Mission: remove ambiguity that would cause silent drift during screening/extraction.

Do:
- Add a short "decision log" section (what to record, where).
- Include a HUMAN approval gate statement before screening starts.

Avoid:
- Protocol prose that cannot be executed.

## Role prompt: Systematic Review Protocol Author

```text
You are writing a systematic review protocol that must be executable and auditable.

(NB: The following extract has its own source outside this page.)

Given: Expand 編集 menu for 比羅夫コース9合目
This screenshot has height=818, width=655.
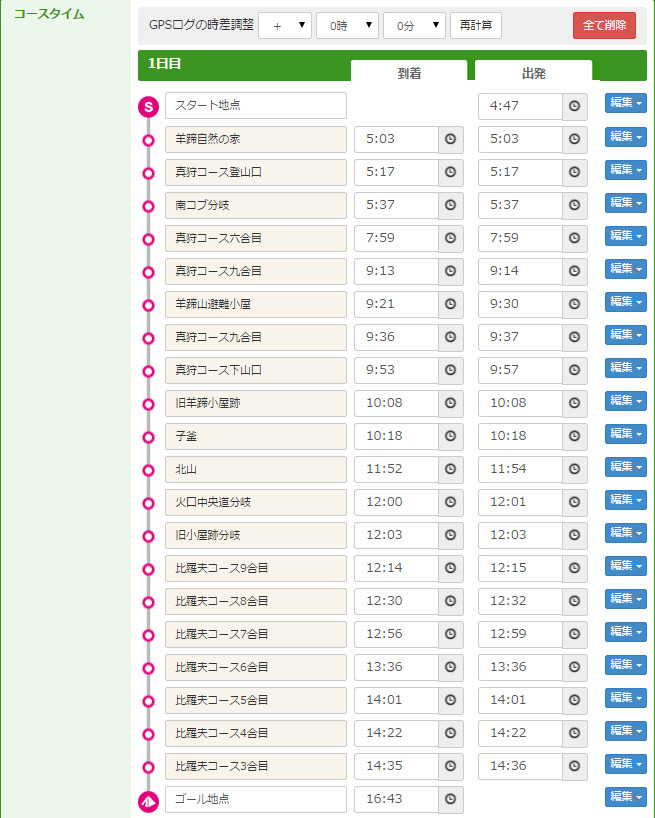Looking at the screenshot, I should pyautogui.click(x=625, y=565).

Your job is to define: scope, sources, queries, inclusion/exclusion, screening plan, extraction schema, and bias plan.

Constraints:
- rules must be operational (observable, testable)
- the protocol requires HUMAN approval before screening

Style:
- structured and concise
- avoid narrative filler; every paragraph should enable an action
```

## Inputs

Required:
- `STATUS.md` (context + scope notes)

Optional:
- `GOAL.md` (topic phrasing)
- `DECISIONS.md` (any pre-agreed constraints)

## Outputs

- `output/PROTOCOL.md`

## Workflow

1. Scope + research questions
   - Translate the goal in `GOAL.md` (if present) into 1–3 review questions.
   - State what is in-scope / out-of-scope (keep consistent with `STATUS.md`).
   - If `DECISIONS.md` exists, treat it as authoritative for any pre-agreed constraints.

2. Sources
   - List databases/sources you will search (e.g., arXiv, ACL Anthology, IEEE Xplore, ACM DL, PubMed).
   - Specify any manual routes (snowballing: references/cited-by).

3. Search strategy (copy/paste executable)
   - For each source, write a concrete query string.
   - Define the time window (from/to year) and language constraints.
   - Record “search date” so the run is auditable.

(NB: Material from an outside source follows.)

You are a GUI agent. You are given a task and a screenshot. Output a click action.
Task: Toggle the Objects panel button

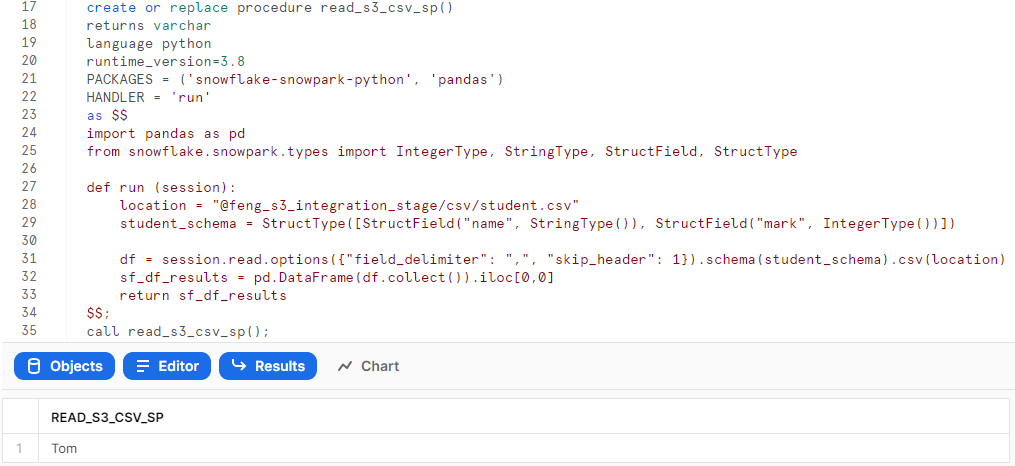pos(64,366)
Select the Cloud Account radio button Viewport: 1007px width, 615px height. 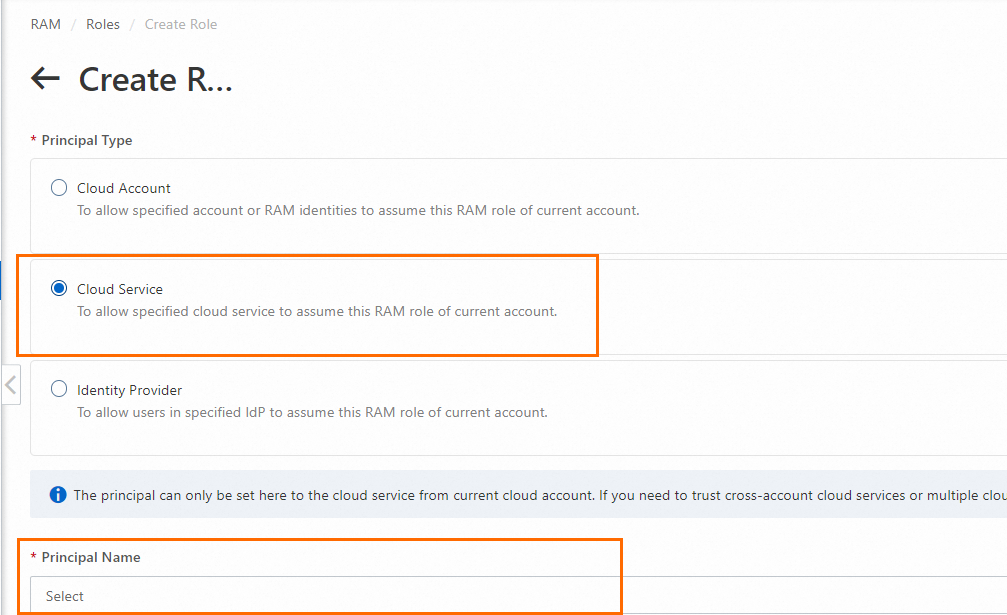tap(59, 188)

4. Inclusion / exclusion criteria (operational, not vague)
   - Write MUST-HAVE criteria (study type, domain, outcomes).
   - Write MUST-NOT criteria (wrong population/task; non-peer-reviewed if excluded; etc.).
   - Define how you handle duplicates and near-duplicates.

5. Screening plan
   - Define the screening stages (title/abstract → full text if applicable).
   - Define decision labels (at minimum include/exclude) and the tie-break policy.
   - Specify what gets recorded into `papers/screening_log.csv`.

6. Extraction schema (downstream contract)
   - Define the columns that will appear in `papers/extraction_table.csv`.
   - Ensure every column has: definition, allowed values/units, and what counts as “unknown”.

7. Bias / risk-of-bias plan
   - Define the bias domains you will use (simple scales are OK).
   - Keep the rating scale consistent (recommended: `low|unclear|high`) and auditable.

8. Write `output/PROTOCOL.md`
   - Use clear headings; avoid prose that cannot be operationalized.
   - End with an explicit “HUMAN approval required before screening” note.

## Mini examples (operational vs vague)

Inclusion criteria:
- Bad: `Include papers that are relevant to LLM agents.`
- Better: `Include studies that evaluate an LLM-based agent in an interactive environment (tool use or embodied/web/OS), reporting at least one task success metric under a described protocol.`

Exclusion criteria:
- Bad: `Exclude low-quality papers.`
- Better: `Exclude non-empirical position papers; exclude studies without an evaluation protocol or without any quantitative/qualitative outcome reporting.`

Query spec:
- Bad: "Search arXiv for agent papers"
- Better: provide an executable query string + fields (title/abstract) + time window + search date.

## Definition of Done

- [ ] `output/PROTOCOL.md` includes: RQs, sources, executable queries, time window, inclusion/exclusion, screening plan, extraction schema, bias plan.
- [ ] A human can read `output/PROTOCOL.md` and run screening without asking “what do you mean by X?”.

## Troubleshooting

### Issue: queries are too broad / too narrow

**Fix**:
- Add exclusions for common false positives; add missing synonyms/acronyms; restrict fields (title/abstract) where supported.

### Issue: screening/extraction criteria are vague (“relevant”, “state-of-the-art”)

**Fix**:
- Replace with observable rules (task/domain, metrics, dataset requirements, intervention/controls).